The 5 Best Literary TED Talks

Kit Steinkellner

Staff Writer

Kit Steinkellner is a playwright, screenwriter, and creative writing teacher. She also writes about books and reading  at Books Are My Boyfriends. Follow her onTwitter: @BooksAreMyBFs

If you go on the TED Talks official website, things get overwhelming pretty quickly. There are 1,338 videos total listed on the site. And most of these videos are fifteen to eighteen minutes long. That’s a lot of videos to go through when all you want to do is watch authors. So instead of making YOU go through all these videos, I went through a bunch and am going to grade with a red pen right here and now. Some of the authors get A’s! And some… don’t. Let’s do this.

 

 

Elizabeth Gilbert: “A New Way to Think About Creativity”

[youtube]https://www.youtube.com/watch?v=86x-u-tz0MA&feature=relmfu[/youtube]

Even though a bajillion people make fun of Gilbert and Eat, Pray, Love all the time (haters gonna hate), Gilbert is an author and thinker one-hundred percent deserving of respect, and she proves it here in a thoughtful and profound talk about the nature of inspiration and how artists should look to the Greeks when it comes to handling both overwhelming success and crushing failure. The talk is a little hippie trippy, but not so hippie trippy that if you yourself are not trippy or a hippie, you won’t still be able to benefit from watching. If you haven’t seen the video, just stop reading this and click the play button NOW.

GRADE: A+

Billy Collins: “Everyday Moments, Caught in Time.”

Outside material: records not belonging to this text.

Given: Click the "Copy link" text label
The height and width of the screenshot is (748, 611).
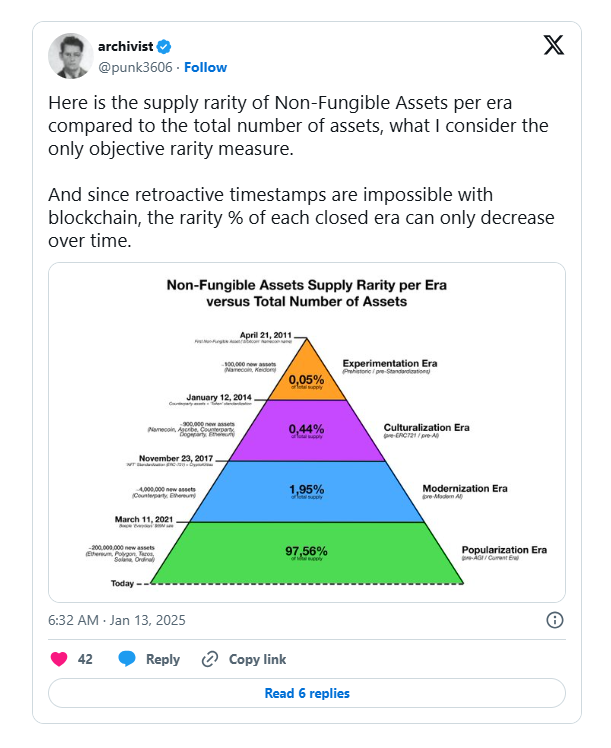Looking at the screenshot, I should tap(257, 659).
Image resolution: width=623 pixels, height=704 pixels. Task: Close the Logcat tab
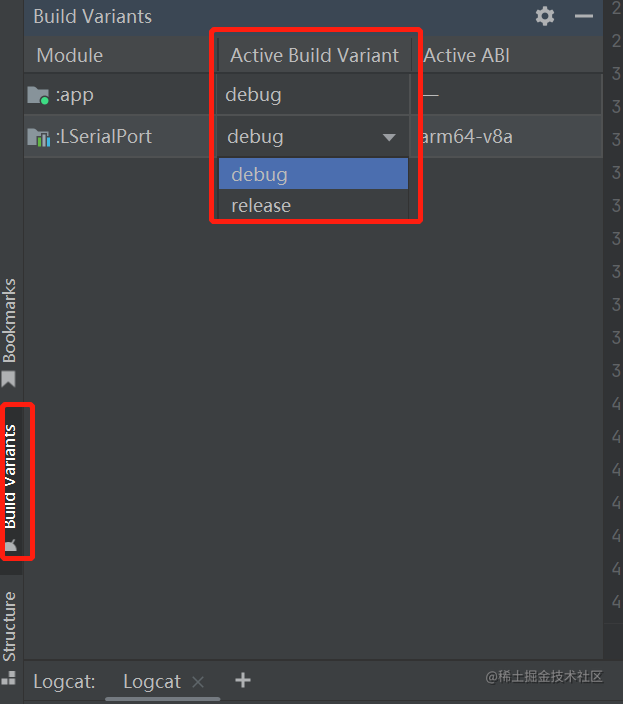198,682
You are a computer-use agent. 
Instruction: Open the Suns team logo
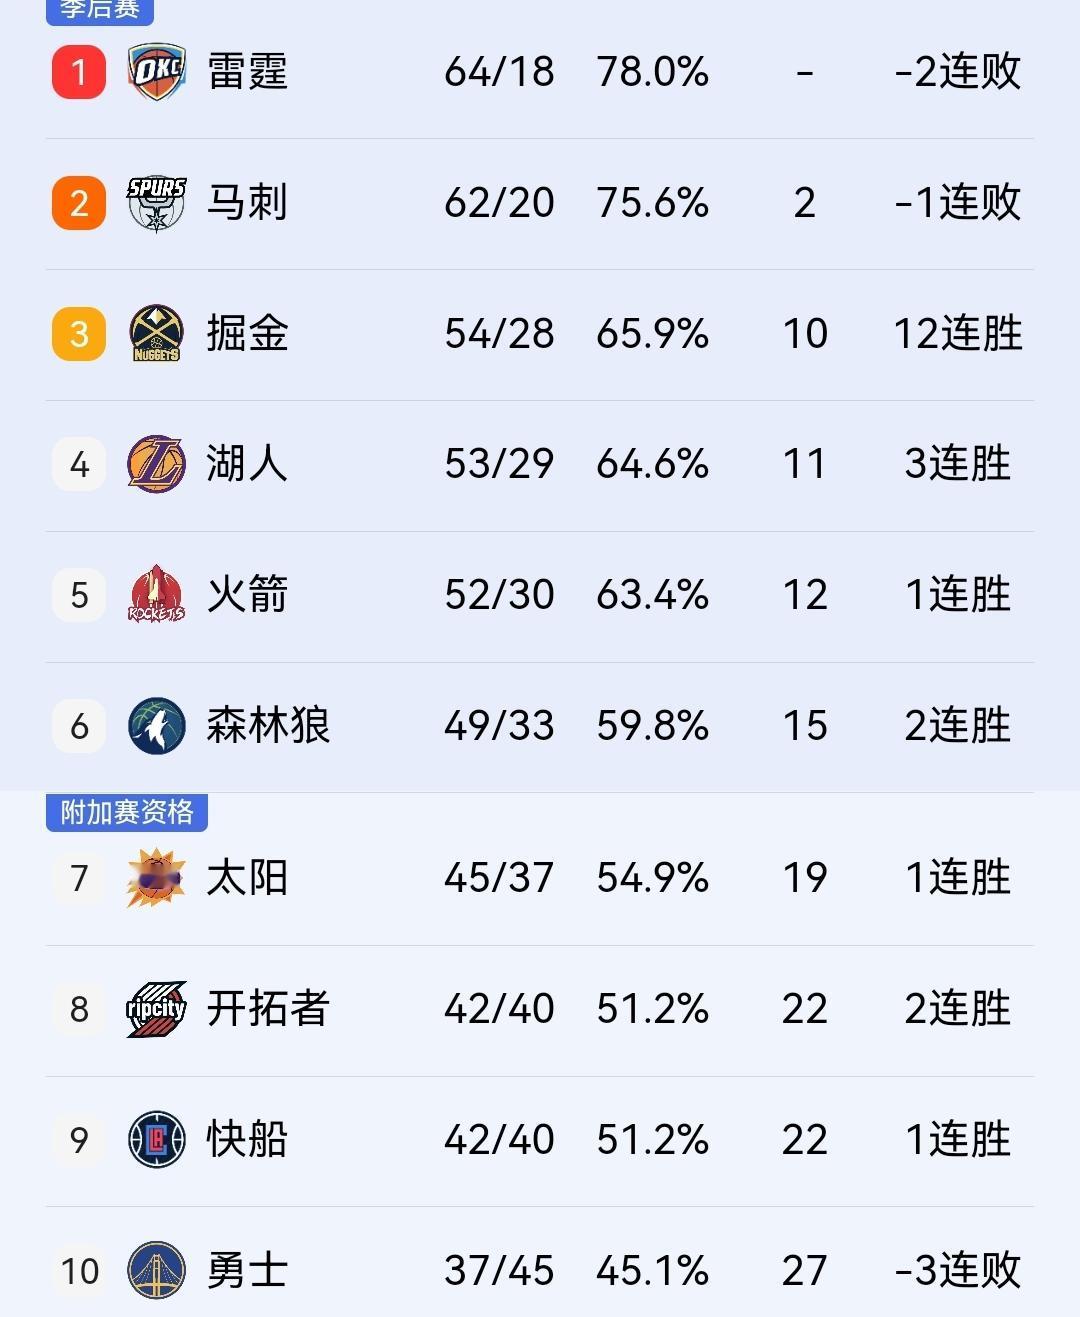[x=155, y=878]
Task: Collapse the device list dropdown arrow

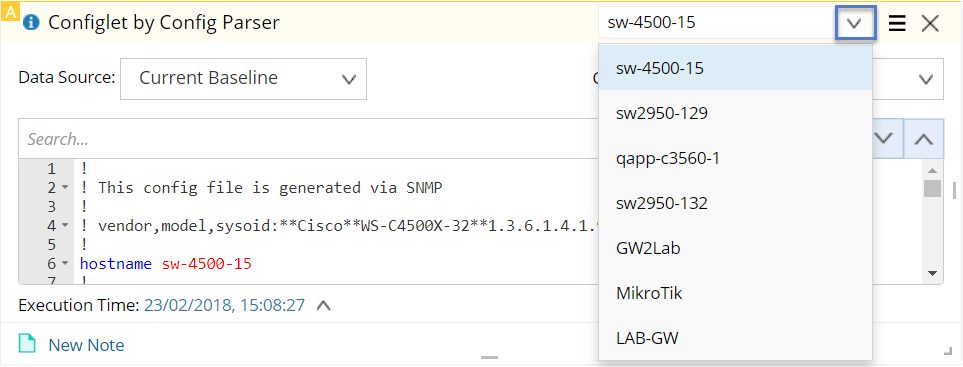Action: (x=855, y=23)
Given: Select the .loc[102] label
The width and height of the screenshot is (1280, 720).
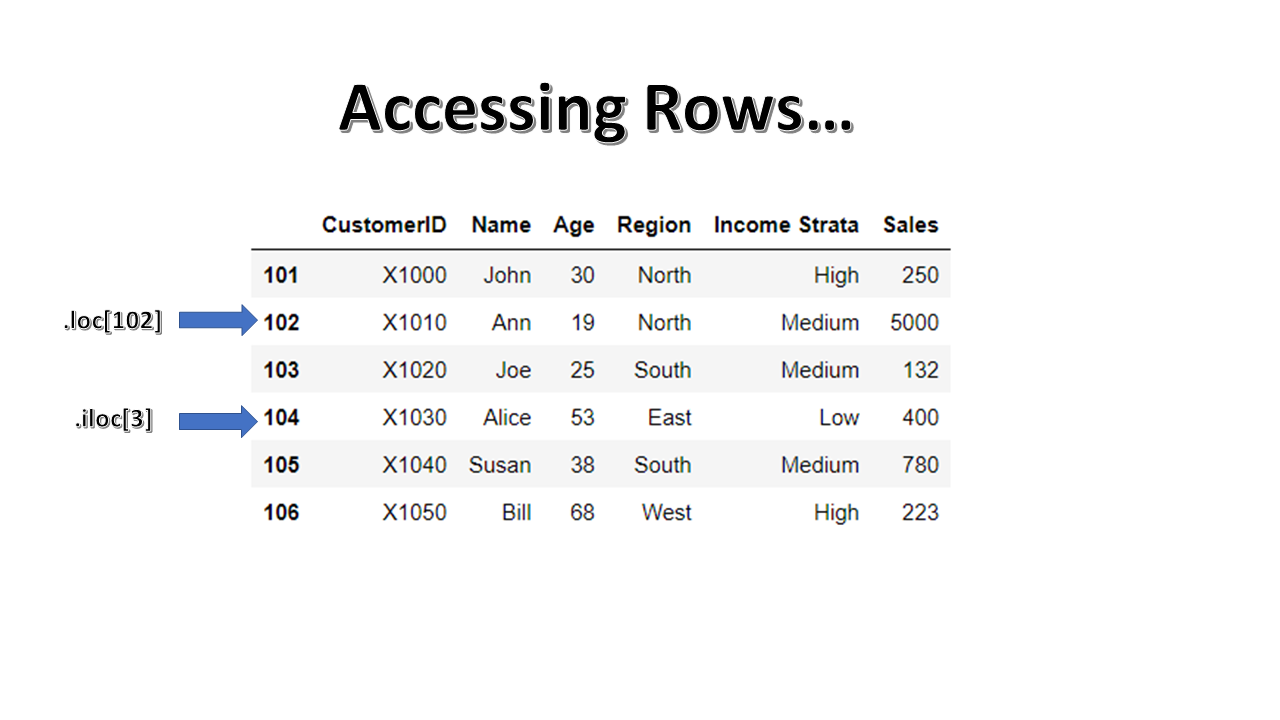Looking at the screenshot, I should (113, 321).
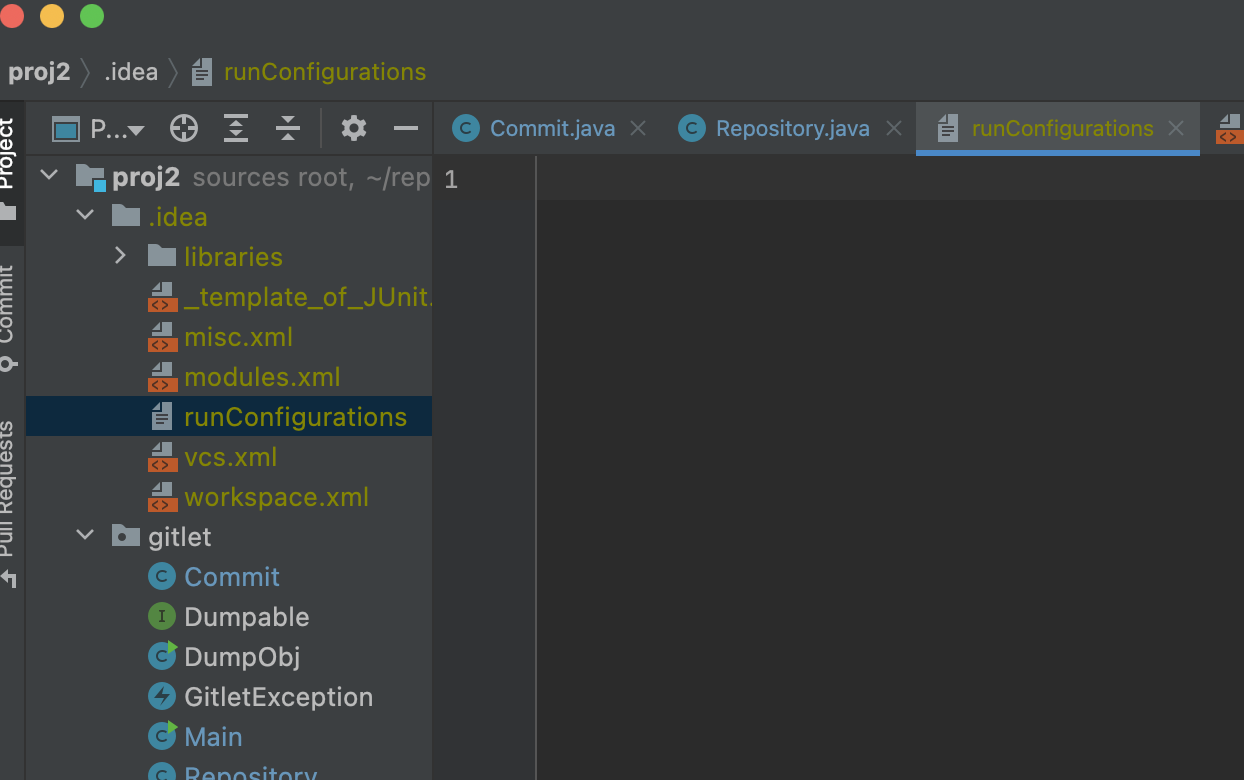The image size is (1244, 780).
Task: Close the Commit.java editor tab
Action: click(638, 129)
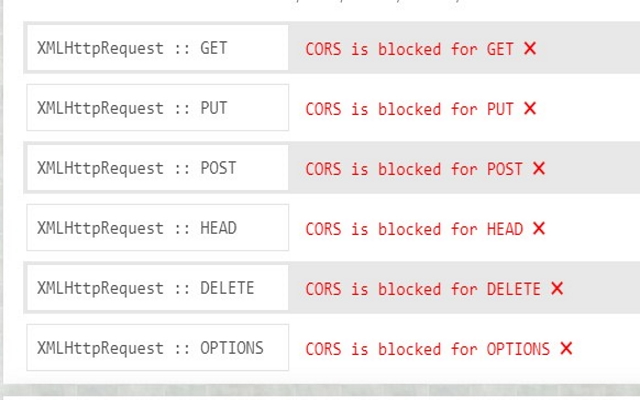Click the white OPTIONS test row background

tap(608, 348)
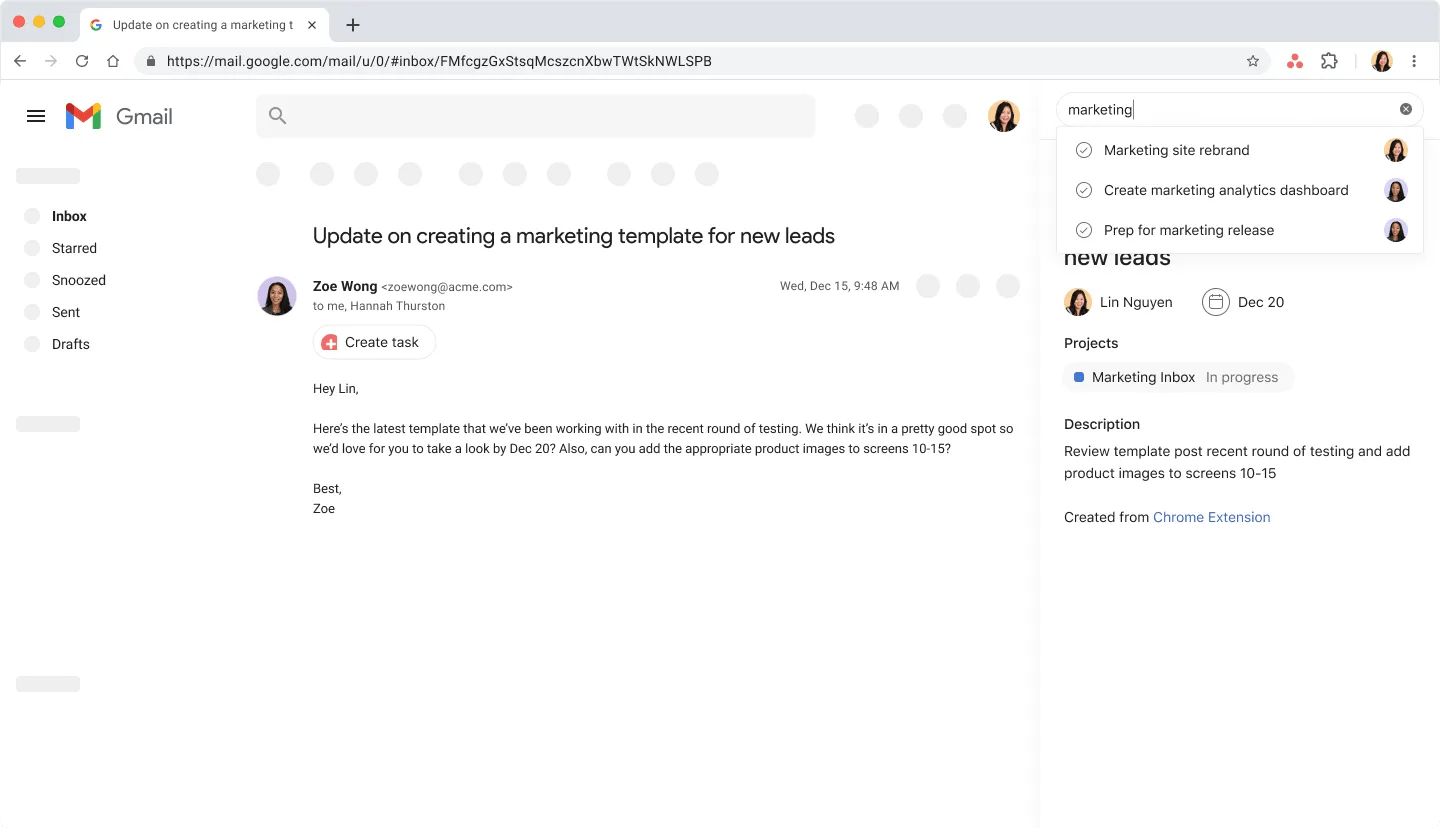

[youtube]https://www.youtube.com/watch?v=ddw1_3ZVjTE[/youtube]

This is not your average TED Talk. Billy Collins, former Poet Laureate, and my husband in a previous life, shows five animated videos Sundance produced interpreting five of his poems and discusses the nature of being a poet in between these shorts. On the one hand, there’s no big, crazy revelation in this talk a la Elizabeth Gilbert, and that’s a TED Talk minus. On the other hand, all of the shorts were terrific, and each of Collins’ poems contains tiny revelations worthy of the TED. All in all, if you have fifteen minutes where you want to f— around on YouTube, this is absolutely worth f—ing around with.

GRADE: A

Tracy Chevalier: “Finding the Story Inside the Painting”

[youtube]https://www.youtube.com/watch?v=nCg2NcGYu34[/youtube]

Chevalier talks about how she came up with the inspiration for her novel Girl With The Pearl Earring based on the famous Vermeer painting. The backstory is interesting enough, but then we go on to talking about paintings she did not write novels about, and I’m less invested, and then the other examples didn’t really tie back into a whole the way I wanted them to. If you want to watch up to the end of her Pearl Earring talk and then peace out, I’m giving you permission to do that.

GRADE: B

Amy Tan: “Where Does Creativity Hide?”

[youtube]https://www.youtube.com/watch?v=8D0pwe4vaQo[/youtube]

I’m not sure whether to give this TED Talk a C- or an A. It’s quite scattered and random. And you can do three minutes of scattered and random. Maybe even six or seven?  But twenty-four minutes? TWENTY-FOUR? No. No, no, no. However, within the scattered and random is a lot of beauty and insight. But there’s just not enough throughline or point. I’m giving this a C, but the kind of C you give to the smart kid who got the assignment wrong, a C you give to a person you know should get an A if they take the time to redo the assignment.

GRADE: C, I just told you this.

Doris Kearns Goodwin: “What We Can Learn From Past Presidents?”

[youtube]https://www.youtube.com/watch?v=vgGmnHHlIXo[/youtube]

Let’s bring it home strong. Presidential biographer Doris Kearns Goodwin delivers a sharp, engaging, and ultimately moving TED Talk about what she has learned from the lives of presidents and how she has applied these lessons to her own life. She gives us a pretty great equation for living, in addition to some great stories about Lincoln and LBJ.